If you are interested in participating, please email to office@csh.ac.at
Abstract:
Multimorbidity is a major health issue, especially in the elderly, and better understanding the complex higher-order interactions between diseases is a goal of this work. In this seminar talk, I present our machine learning based approach of building an interpretable predictive model to characterize the multimorbid health state of patients. The non-parametric model allows in particular the quantification of synergistic/redundant associations between disease phenotypes, or, eventually the identification of new disease phenotypes.
In this work, a disease phenotype is technically a set of diagnoses, but these phenotypes (features) gain meaning by their relation to (single) diagnoses (targets) via the coefficients of the predictive model.

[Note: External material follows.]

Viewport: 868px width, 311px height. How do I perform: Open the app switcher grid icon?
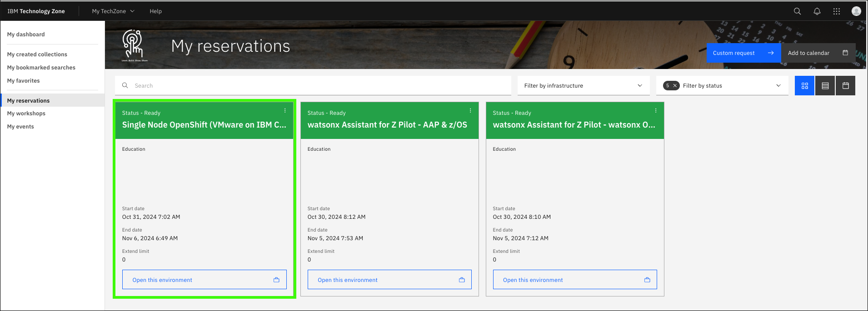click(836, 11)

These model coefficients form a multiplex network where the phenotypes are the nodes and the targets make up the layers. The phenotypes within a layer form a lattice structure which allows to relate higher-order phenotypes to their lower-order phenotype neighbors. The multiplex network can be reduced to a target-target or a phenotype-phenotype network. By extracting the backbones of these networks, potentially interesting relations between diseases can be deduced. The presentation will explain the method and show some preliminary findings.